1.1. | The following annexes, duly initialled by the Parties, are part of this Agreement: |
Annex I - Relationship and Copy of the contracts that are part of the Distributed Generation Projects;
Annex II - Reference list of Consumer Units; and
Annex III - Communication on the Availability of DGS;
1.2. The references and definitions contained in this Agreement shall apply to the terms set forth herein, regardless of the gender or number in which they are employed.
1.2.1. | Unless otherwise expressly set forth in this Agreement, references to Clauses or Attachments apply to Clauses and Attachments to this Agreement. |
In the event of disagreements between the Attachments and this Agreement, the terms and conditions of this Agreement shall prevail.
2. | Object |
2.1. The purpose of this Agreement is to define the complementary obligations and obligations of the Parties under the Project Contracts, for the purpose of operationalizing the Electric Energy Compensation System, provided for in XXXXX Normative Resolution No.: 482/2012.
2.2. In the event of a conflict between the provisions of this Agreement and any provision of the Project Agreements set out in Annex I, the Parties expressly and irrevocably agree that the provisions of this Agreement shall prevail and shall be respected and complied with by the parties.
2.2.1. | Similarly, if there is a gap or omission in the contracts set out in Annex I, the issues resolved on the basis of the provisions of this Agreement shall be the |
3. | TERM OF VALIDITY |
3.1. This Agreement shall remain valid until the last of the Project Agreements is resolved.
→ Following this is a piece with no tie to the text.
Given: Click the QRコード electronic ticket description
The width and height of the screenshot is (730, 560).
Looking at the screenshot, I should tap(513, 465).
3.2. The Project Agreements enter into force on their respective signing dates for a period of 120 (one hundred and twenty months) from the start date of the credit clearing.
2/12
4. | REMUNERATION OF DISTRIBUTED GENERATION PROJECTS |
4.1. The sum of the monthly amounts due due under the Project Contracts (hereinafter referred to as “Global Value") shall guarantee the CONTRACTING PARTY a maximum payment equivalent to 70% (seventy percent) of its cost if its Consumer Units were purchasing all of its energy from the local Distributor in the CONVENTIONAL BT/B3 class considering the rates in force without the inclusion of taxes, which is considered the minimum benefit ("Minimum Benefit"). For the calculation of the maximum payment, the following item must be included: (i) the cost of cusd and CCER from which the DGS is installed, according to the rates in force for the locality of each Consumer Unit. Not included (i) benefit of PIS /COFINS and ICMS caused by the confaz agreement 016/2015 or another that replaces it and (ii) cost of energy demand before the local Energy Distributor. The Minimum Benefit described herein will be checked monthly.
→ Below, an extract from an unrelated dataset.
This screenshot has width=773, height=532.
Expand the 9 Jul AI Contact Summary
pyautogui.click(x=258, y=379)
4.2. If the monthly calculation is verified that the Minimum Benefit has not been reached, the deficit to achieve the Minimum Benefit should be applied as a discount in the O&M contract in the same calculation period. If this is not enough, the CONTRACTING PARTY may request, at his discretion, a proportional discount on each of the Contracts for the Leasing of Distributed Generation Systems of the DGS, in the subsequent calculation period.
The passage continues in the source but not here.